• **Task**
For the word "computer", state how many lines of the records include it, with no other text.

• **Dataset records**

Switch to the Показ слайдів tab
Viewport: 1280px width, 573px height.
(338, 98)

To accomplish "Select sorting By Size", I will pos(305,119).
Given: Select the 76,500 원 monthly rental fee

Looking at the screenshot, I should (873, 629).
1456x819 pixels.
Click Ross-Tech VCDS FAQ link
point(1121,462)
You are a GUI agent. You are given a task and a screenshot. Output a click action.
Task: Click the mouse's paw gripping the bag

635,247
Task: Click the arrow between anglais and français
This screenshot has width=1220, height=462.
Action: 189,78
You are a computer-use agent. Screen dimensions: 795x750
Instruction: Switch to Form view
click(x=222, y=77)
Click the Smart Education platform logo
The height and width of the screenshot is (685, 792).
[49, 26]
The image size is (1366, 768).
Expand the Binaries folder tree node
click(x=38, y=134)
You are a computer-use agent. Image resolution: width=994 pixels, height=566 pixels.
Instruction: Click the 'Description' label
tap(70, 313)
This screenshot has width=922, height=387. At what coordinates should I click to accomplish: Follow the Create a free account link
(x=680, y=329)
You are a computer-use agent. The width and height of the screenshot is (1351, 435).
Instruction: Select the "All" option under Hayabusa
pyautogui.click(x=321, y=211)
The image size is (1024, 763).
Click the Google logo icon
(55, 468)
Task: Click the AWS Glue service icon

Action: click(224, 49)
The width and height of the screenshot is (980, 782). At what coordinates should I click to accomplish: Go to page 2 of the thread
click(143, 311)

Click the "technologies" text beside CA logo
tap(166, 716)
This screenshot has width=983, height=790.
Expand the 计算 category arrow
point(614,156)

• **Answer to this exercise**
3